Der Vatikan hat das Attentat auf den italienischen Priester in der Türkei aufs Schärfste verurteilt. Der Präsident des Päpstlichen Rates für Gerechtigkeit und Frieden, Kardinal Renato Raffaele Martino, beklagte gegenüber der römischen Tageszeitung "La Repubblica" eine wachsende Zahl von Übergriffen auf Christen in dem Land.

Seitdem Rom in den vergangenen Jahren den Dialog mit dem Islam intensivierte, hätten sich Übergriffe auf Priester in der Türkei gehäuft, beklagte Martino. Die katholische Kirche werde dennoch an ihren missionarischen Aktivitäten in der Türkei festhalten, hieß es.

EU-Kommission: Heimtückische Gewalttat
Die EU-Kommission verurteilte "auf das Schärfste die heimtückische Gewalttat". Eine Kommissionssprecherin wünschte dem verletzten Ordensmann am Montag in Brüssel gute Besserung und schnellstmögliche Heilung. Der mutmaßliche Täter müsse so bald wie möglich vor Gericht gestellt und in einem rechtsstaatlichen Verfahren für seine Tat zur Rechenschaft gezogen werden.

Serie von Gewaltverbrechen
Der Vorfall in Izmir ist das jüngste einer ganzen Serie von Gewaltverbrechen an Christen in der Türkei in den vergangenen zwei Jahren. Im nordtürkischen Trabzon wurde im Februar 2006 der katholische Priester Andrea Santoro von einem Jugendlichen erschossen. In Istanbul wurde im Januar der armenische Journalist Hrant Dink ebenfalls von einem Jugendlichen aus Trabzon ermordet. Im April schließlich erstachen fünf junge Männer von 19 und 20 Jahren im osttürkischen Malatya drei protestantische Christen, darunter einen Deutschen.

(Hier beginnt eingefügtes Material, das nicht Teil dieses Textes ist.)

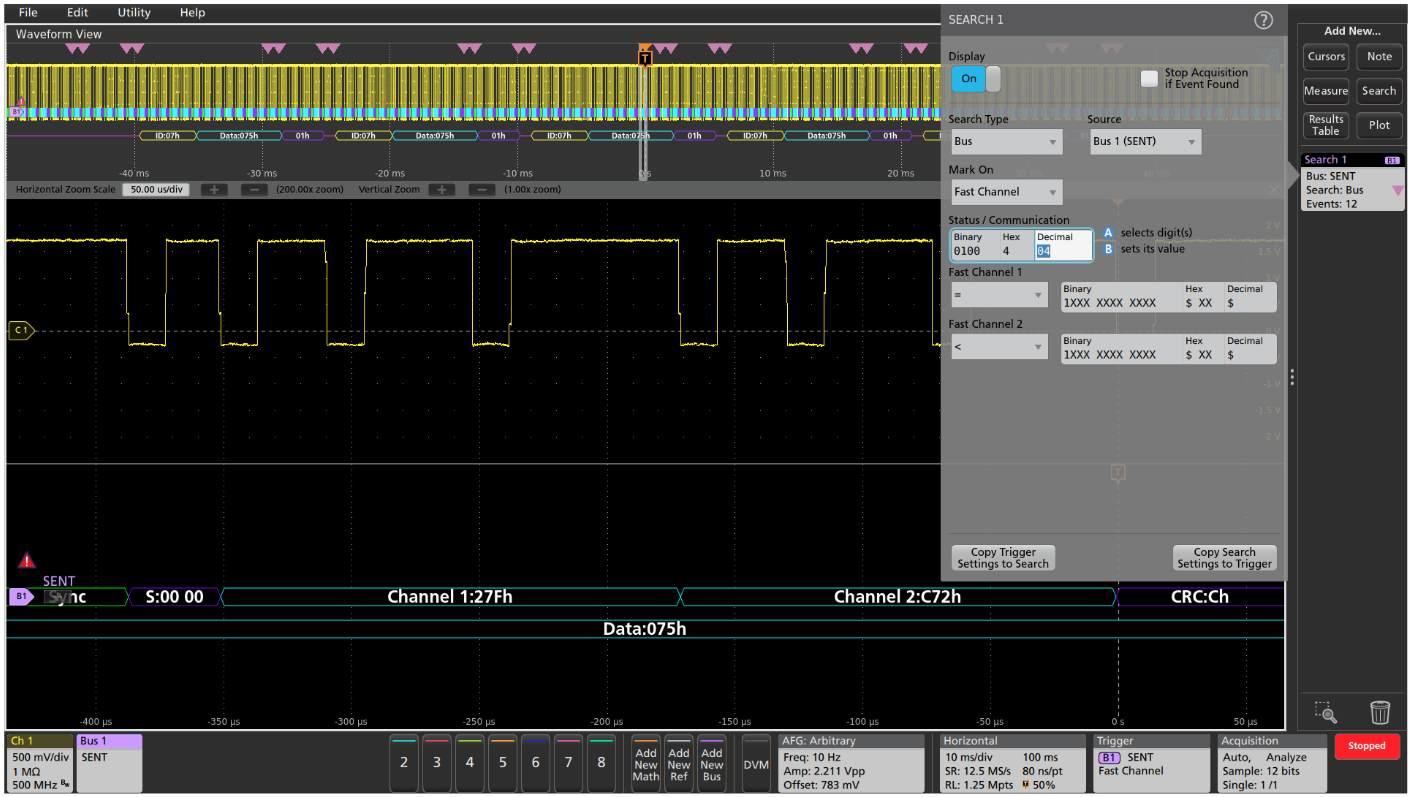Open the File menu
The image size is (1411, 797).
point(27,12)
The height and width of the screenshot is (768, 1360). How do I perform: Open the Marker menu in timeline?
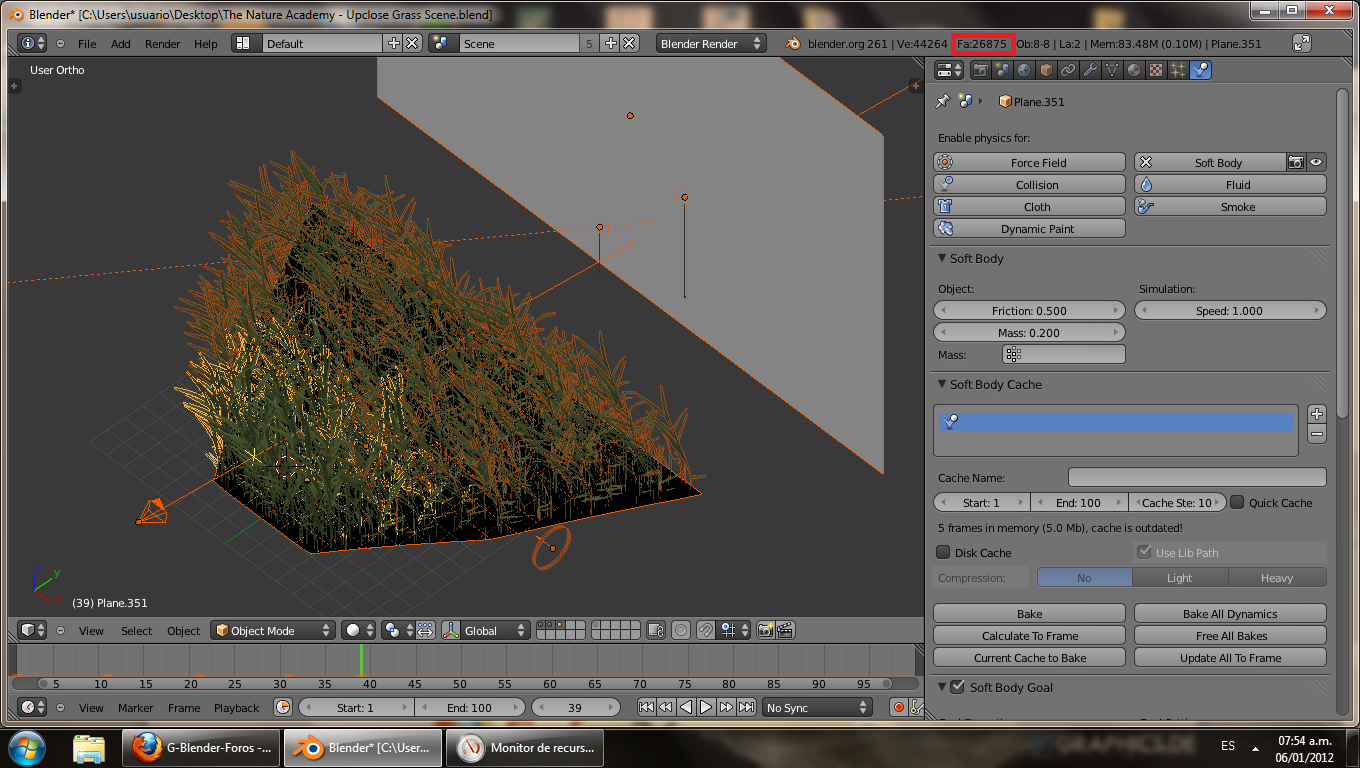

In allen Fällen handelte es sich bei den Tätern um ultranationalistisch gesonnene Jugendliche. Im nationalistischen Milieu der Türkei werden Christen oft als Agenten des Auslands dargestellt, die es auf die Unterwanderung der Türkei abgesehen haben. Im Prozess von Malatya verdichten sich zudem Hinweise auf eine Verstrickung lokaler Behörden in die Tat.